Task:
Please give the entries from the line with "Click Hurricane's PM value of 13" up to and including the line with "Looking at the screenshot, I should click(47, 501)." as a two-column CSV headed input_text and answer. Each entry gets one row, with each field quoted and its line breaks replaced by spaces.

*** Record extracts ***

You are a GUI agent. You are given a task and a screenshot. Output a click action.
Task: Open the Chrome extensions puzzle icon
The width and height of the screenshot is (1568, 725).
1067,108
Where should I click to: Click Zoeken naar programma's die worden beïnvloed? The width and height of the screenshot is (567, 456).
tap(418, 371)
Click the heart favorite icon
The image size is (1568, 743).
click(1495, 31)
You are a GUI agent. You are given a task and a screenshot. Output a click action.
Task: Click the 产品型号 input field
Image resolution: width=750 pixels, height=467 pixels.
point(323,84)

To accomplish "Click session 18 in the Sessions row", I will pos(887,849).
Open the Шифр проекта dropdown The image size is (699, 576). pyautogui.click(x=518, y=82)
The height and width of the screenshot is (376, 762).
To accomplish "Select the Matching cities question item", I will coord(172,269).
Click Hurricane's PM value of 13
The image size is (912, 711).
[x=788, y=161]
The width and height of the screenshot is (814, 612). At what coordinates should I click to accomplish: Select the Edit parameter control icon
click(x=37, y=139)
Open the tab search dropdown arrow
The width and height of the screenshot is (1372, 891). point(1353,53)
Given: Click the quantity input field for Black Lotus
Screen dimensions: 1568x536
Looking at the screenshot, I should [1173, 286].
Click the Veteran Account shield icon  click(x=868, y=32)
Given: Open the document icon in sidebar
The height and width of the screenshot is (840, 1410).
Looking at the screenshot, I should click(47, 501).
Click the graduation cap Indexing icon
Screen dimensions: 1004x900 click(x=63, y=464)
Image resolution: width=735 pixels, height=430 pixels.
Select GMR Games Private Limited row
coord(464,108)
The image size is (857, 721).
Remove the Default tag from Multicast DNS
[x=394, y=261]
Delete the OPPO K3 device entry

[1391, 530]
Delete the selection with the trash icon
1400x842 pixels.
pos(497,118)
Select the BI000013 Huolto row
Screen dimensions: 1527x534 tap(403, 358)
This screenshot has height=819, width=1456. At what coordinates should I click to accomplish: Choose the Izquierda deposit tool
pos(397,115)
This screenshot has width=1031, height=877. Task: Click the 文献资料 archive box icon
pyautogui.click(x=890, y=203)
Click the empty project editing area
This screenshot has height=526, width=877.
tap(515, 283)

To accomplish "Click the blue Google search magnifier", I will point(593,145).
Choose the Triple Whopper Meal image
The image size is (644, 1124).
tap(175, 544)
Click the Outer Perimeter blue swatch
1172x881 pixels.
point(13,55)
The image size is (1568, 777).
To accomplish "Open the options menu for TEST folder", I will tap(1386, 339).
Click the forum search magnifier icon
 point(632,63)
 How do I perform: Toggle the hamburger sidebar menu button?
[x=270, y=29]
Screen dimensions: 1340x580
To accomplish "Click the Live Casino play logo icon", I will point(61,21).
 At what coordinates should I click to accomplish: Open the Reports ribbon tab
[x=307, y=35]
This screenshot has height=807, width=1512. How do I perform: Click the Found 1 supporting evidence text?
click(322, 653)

***

Written reply:
input_text,answer
"Click Hurricane's PM value of 13 The image size is (912, 711).","[x=788, y=161]"
"The width and height of the screenshot is (814, 612). At what coordinates should I click to accomplish: Select the Edit parameter control icon","click(x=37, y=139)"
"Open the tab search dropdown arrow","The width and height of the screenshot is (1372, 891). point(1353,53)"
"Given: Click the quantity input field for Black Lotus Screen dimensions: 1568x536","Looking at the screenshot, I should [1173, 286]."
"Click the Veteran Account shield icon","click(x=868, y=32)"
"Given: Open the document icon in sidebar The height and width of the screenshot is (840, 1410).","Looking at the screenshot, I should click(47, 501)."